How to add a new encoding
===========================

.. meta::

   :twitter:card: summary
   :twitter:site: @immuneml
   :twitter:title: immuneML dev docs: add a new encoding
   :twitter:description: See how to add a new encoding to the immuneML platform.
   :twitter:image: https://docs.immuneml.uio.no/_images/extending_immuneML.png


Adding an example encoder to the immuneML codebase
------------------------------------------------------


This tutorial describes how to add a new  :py:obj:`~immuneML.encodings.DatasetEncoder.DatasetEncoder` class to immuneML,
using a simple example encoder. We highly recommend completing this tutorial to get a better understanding of the immuneML
interfaces before continuing to :ref:`implement your own encoder <Implementing a new encoder>`.


Step-by-step tutorial
^^^^^^^^^^^^^^^^^^^^^^^^^^^

For this tutorial, we provide a :code:`SillyEncoder` (:download:`download here <./example_code/SillyEncoder.py>` or view below), in order to test adding a new Encoder file to immuneML.
This encoder ignores the data of the input examples, and generates a few random features per example.

        .. collapse:: SillyEncoder.py

          .. literalinclude:: ./example_code/SillyEncoder.py
             :language: python


#. Add a new `Python package <https://packaging.python.org/en/latest/tutorials/packaging-projects/>`_ to the :py:obj:`~immuneML.encodings` package.
   This means: a new folder (with meaningful name) containing an empty :code:`__init__.py` file.

#. Add a new encoder class to the package. The new class should inherit from the base class :py:obj:`~immuneML.encodings.DatasetEncoder.DatasetEncoder`.
   The name of the class should end with 'Encoder', and when calling this class in the YAML specification, the 'Encoder' suffix is omitted.
   In the test example, the class is called :code:`SillyEncoder`, which would be referred to as :code:`Silly` in the YAML specification.

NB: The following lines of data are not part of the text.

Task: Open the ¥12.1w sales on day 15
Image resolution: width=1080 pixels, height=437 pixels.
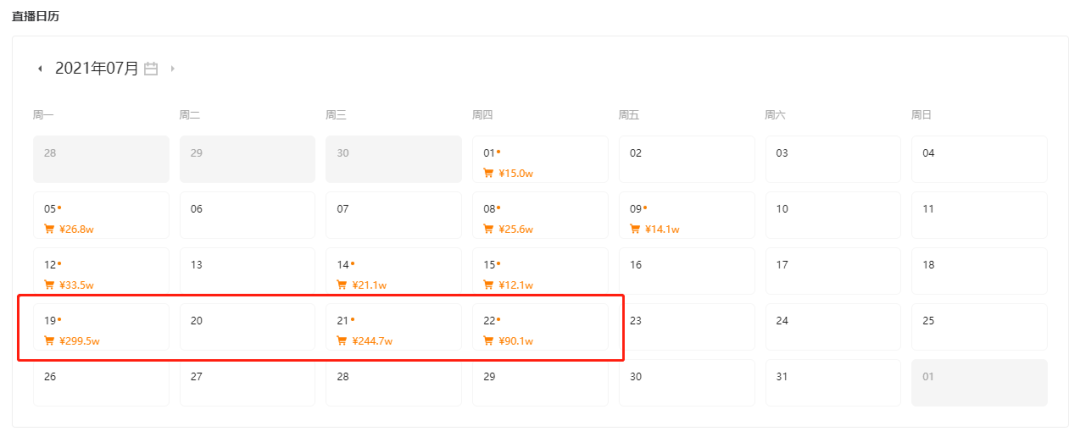Action: (516, 285)
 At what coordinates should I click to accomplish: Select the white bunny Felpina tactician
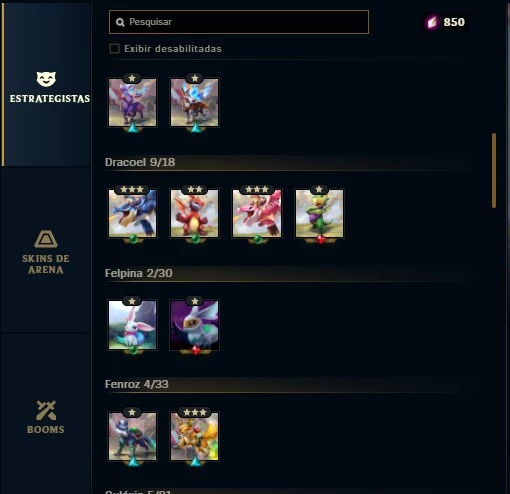pyautogui.click(x=132, y=325)
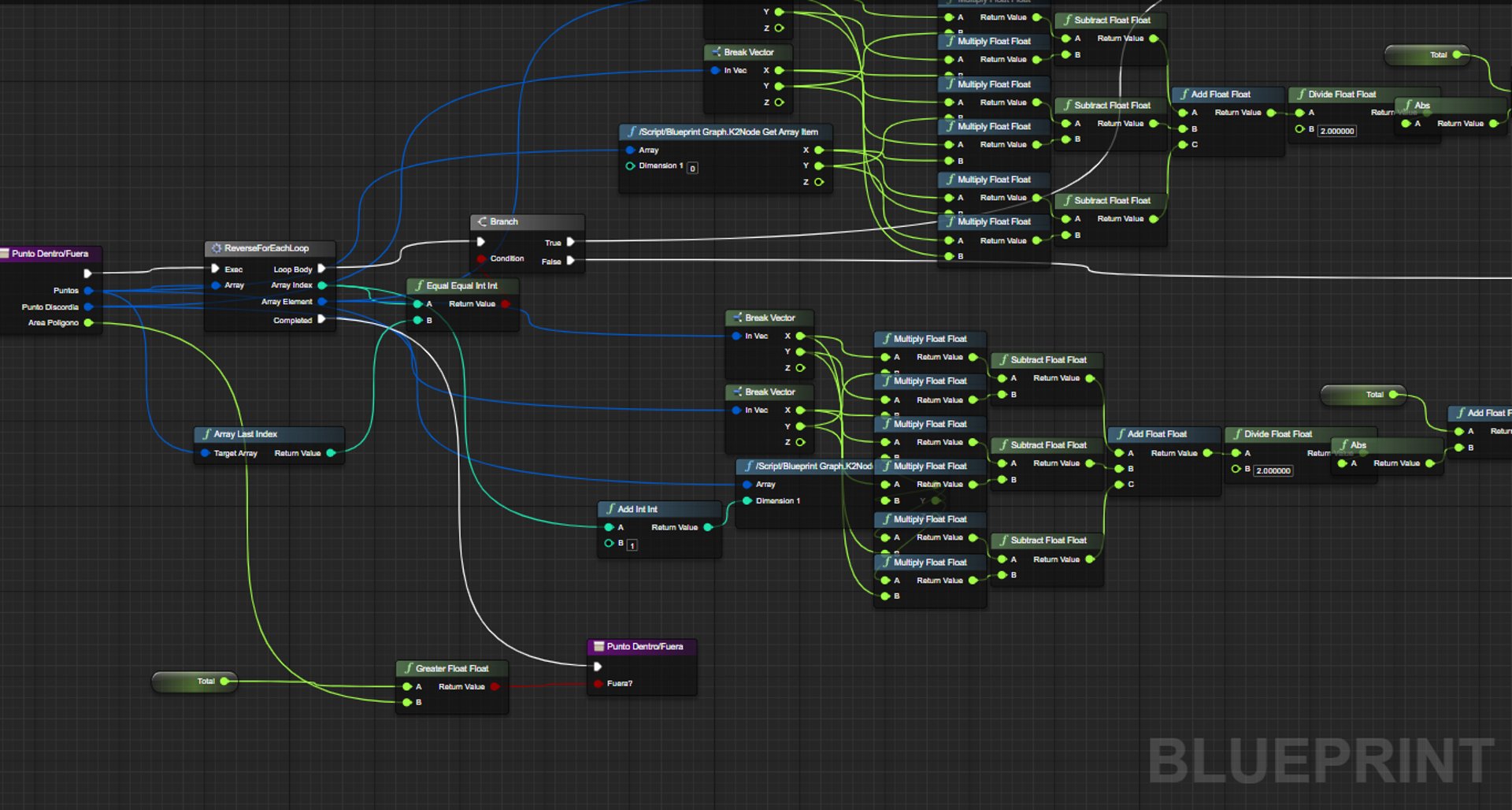Click the Array Last Index function icon

(206, 434)
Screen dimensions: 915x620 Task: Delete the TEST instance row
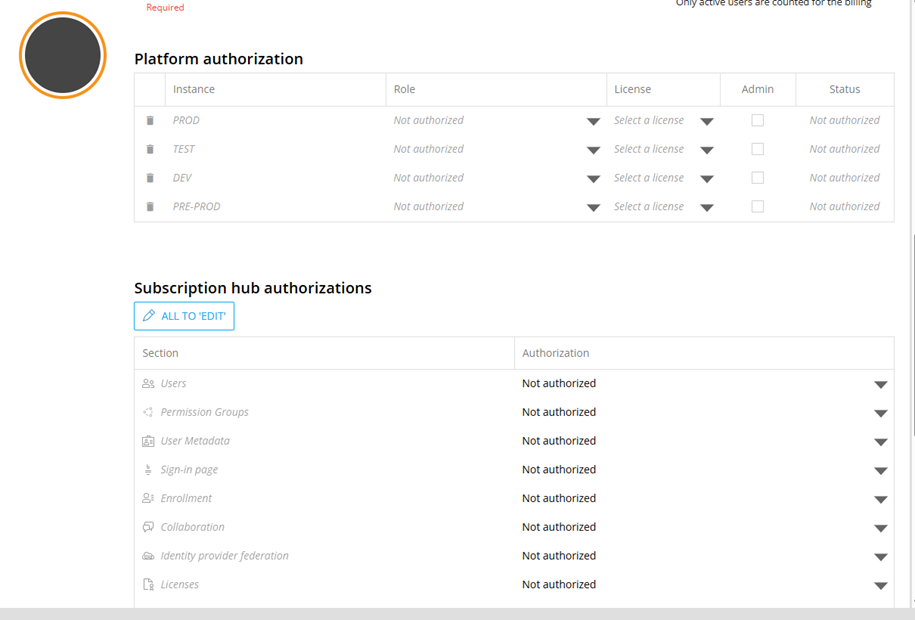[150, 150]
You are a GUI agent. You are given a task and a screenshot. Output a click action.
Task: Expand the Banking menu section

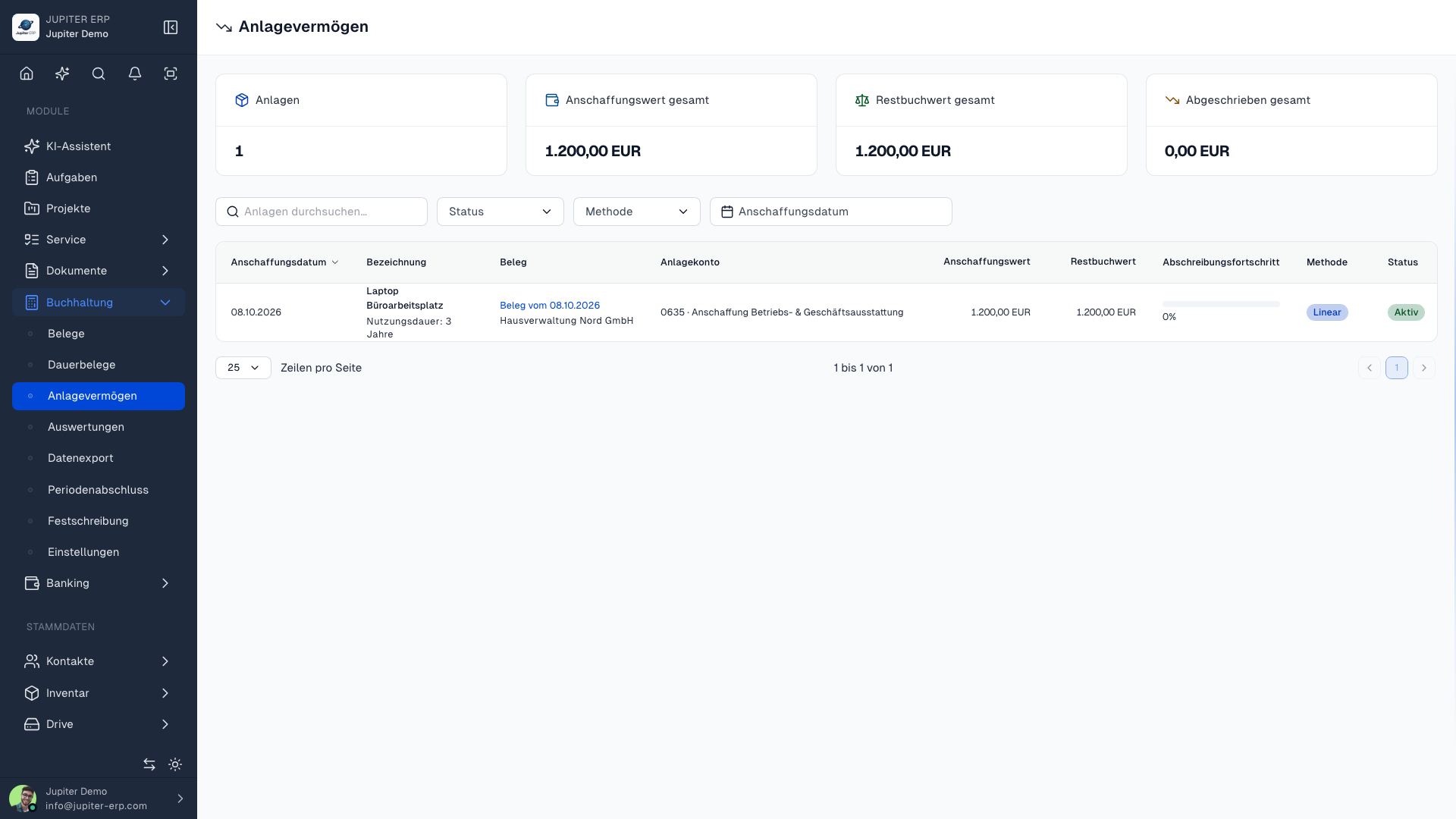(x=99, y=583)
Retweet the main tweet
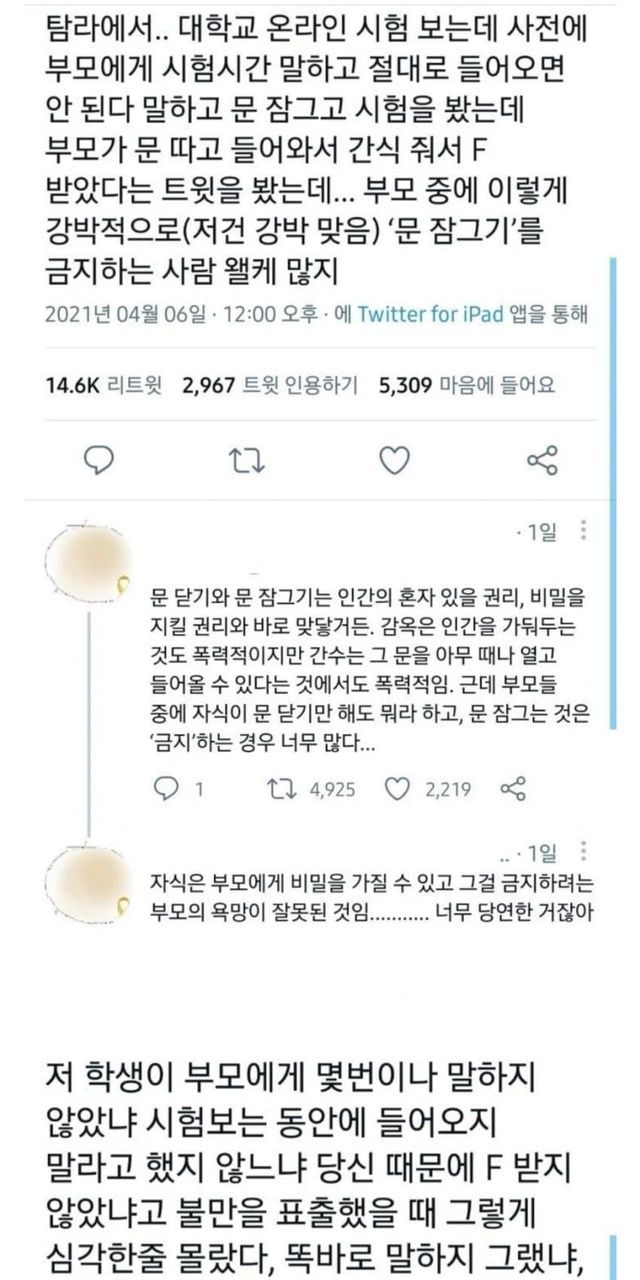This screenshot has height=1280, width=640. point(244,461)
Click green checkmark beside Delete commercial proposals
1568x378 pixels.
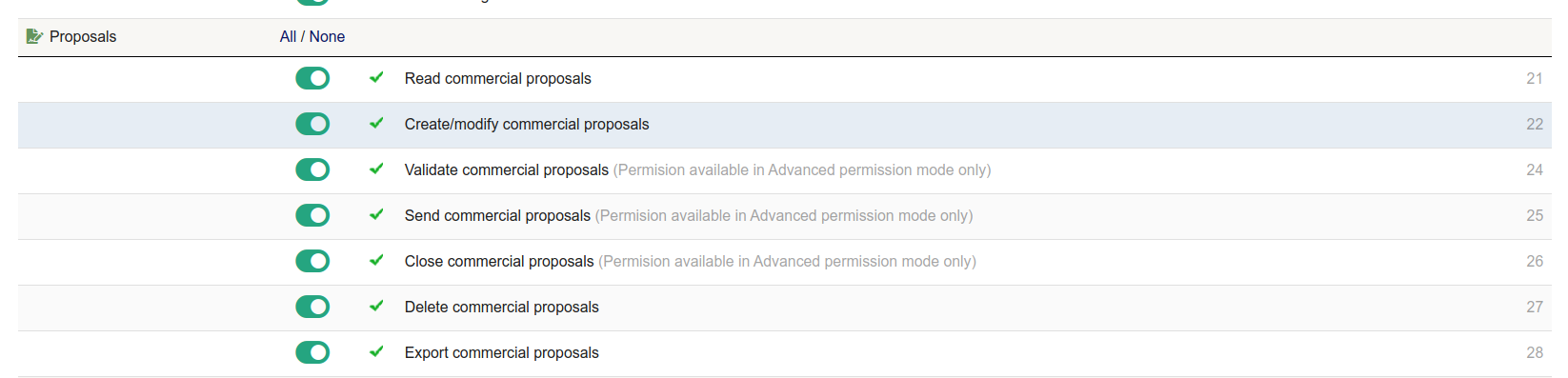pyautogui.click(x=376, y=306)
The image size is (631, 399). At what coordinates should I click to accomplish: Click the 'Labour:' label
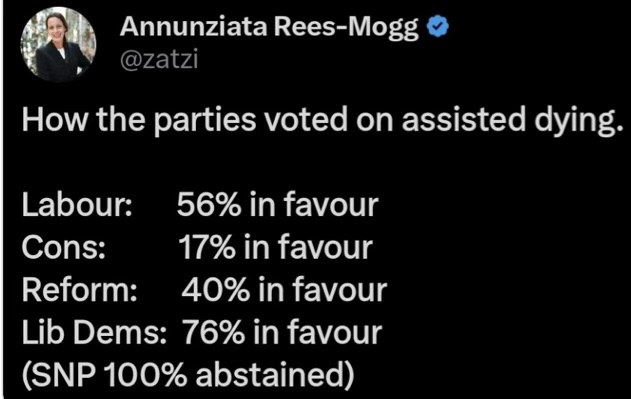coord(77,205)
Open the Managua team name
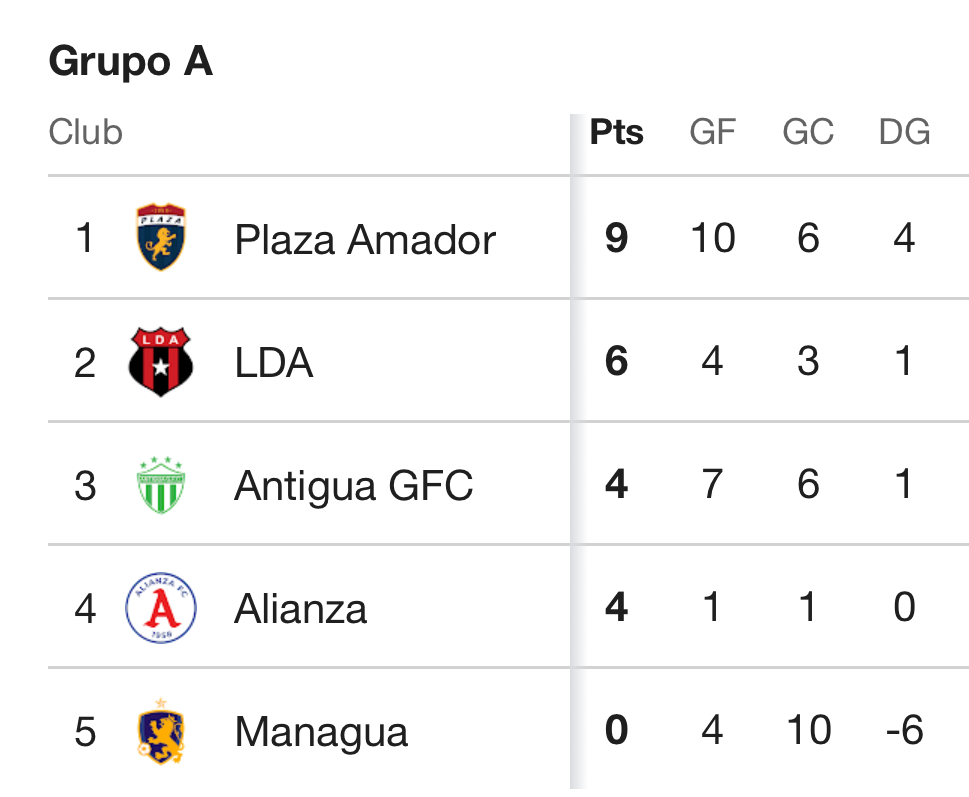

#. If the encoder has any default parameters, they should be added in a default parameters YAML file. This file should be added to the folder :code:`config/default_params/encodings`.
   The default parameters file is automatically discovered based on the name of the class using the base name (without 'Encoder' suffix) converted to snake case, and with an added '_params.yaml' suffix.
   For the :code:`SillyEncoder`, this is :code:`silly_params.yaml`, which could for example contain the following:

   .. code:: yaml

      random_seed: 1
      embedding_len: 5

   In rare cases where classes have unconventional names that do not translate well to CamelCase (e.g., MiXCR, VDJdb), this needs to be accounted for in :py:meth:`~immuneML.dsl.DefaultParamsLoader.convert_to_snake_case`.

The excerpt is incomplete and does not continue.